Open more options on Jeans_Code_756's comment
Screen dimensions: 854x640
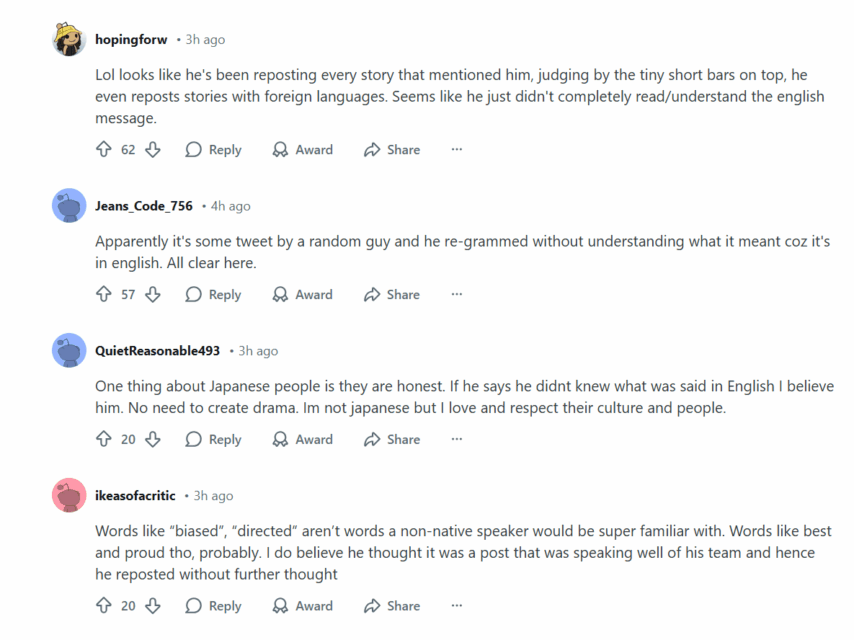click(457, 295)
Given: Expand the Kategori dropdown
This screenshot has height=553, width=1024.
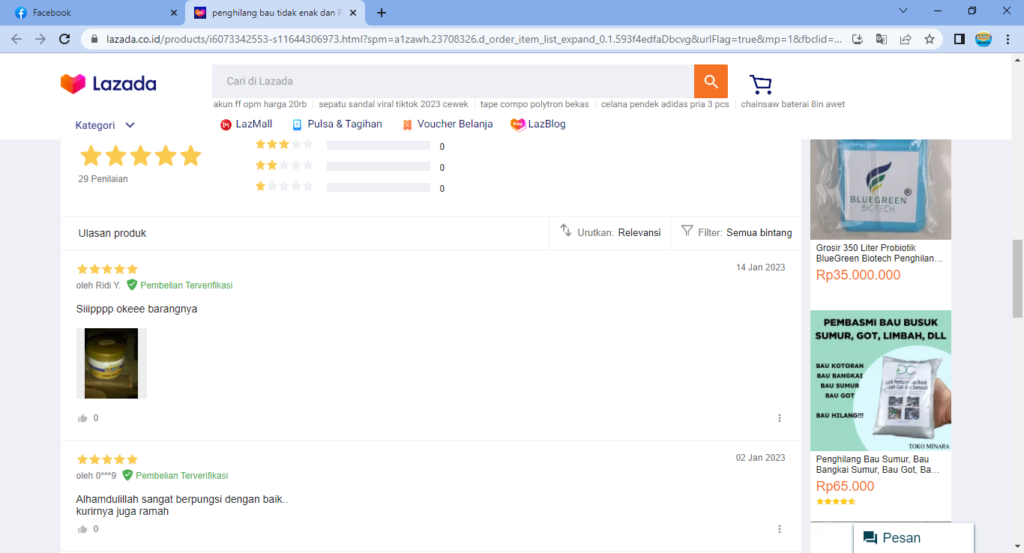Looking at the screenshot, I should pos(105,125).
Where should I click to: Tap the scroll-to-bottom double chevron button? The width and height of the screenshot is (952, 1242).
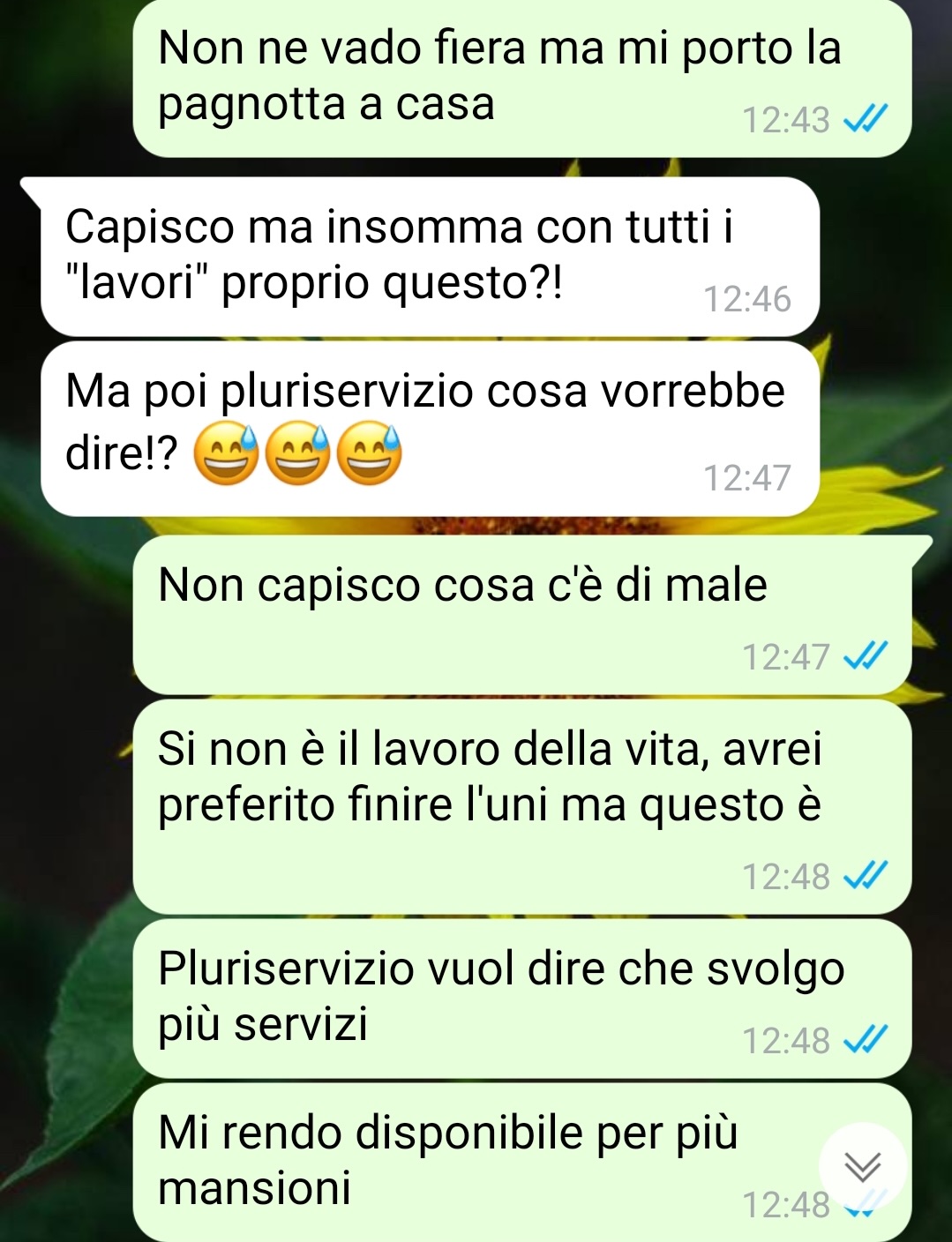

TASK GOAL - What is needed is an exact restatement of every line from the one containing "Given: Expand the Kategori dropdown" through the last line of the records, pictures left out.

EXERCISE RESULT -
Given: Expand the Kategori dropdown
This screenshot has height=553, width=1024.
Looking at the screenshot, I should pos(105,125).
Where should I click to: Tap the scroll-to-bottom double chevron button? The width and height of the screenshot is (952, 1242).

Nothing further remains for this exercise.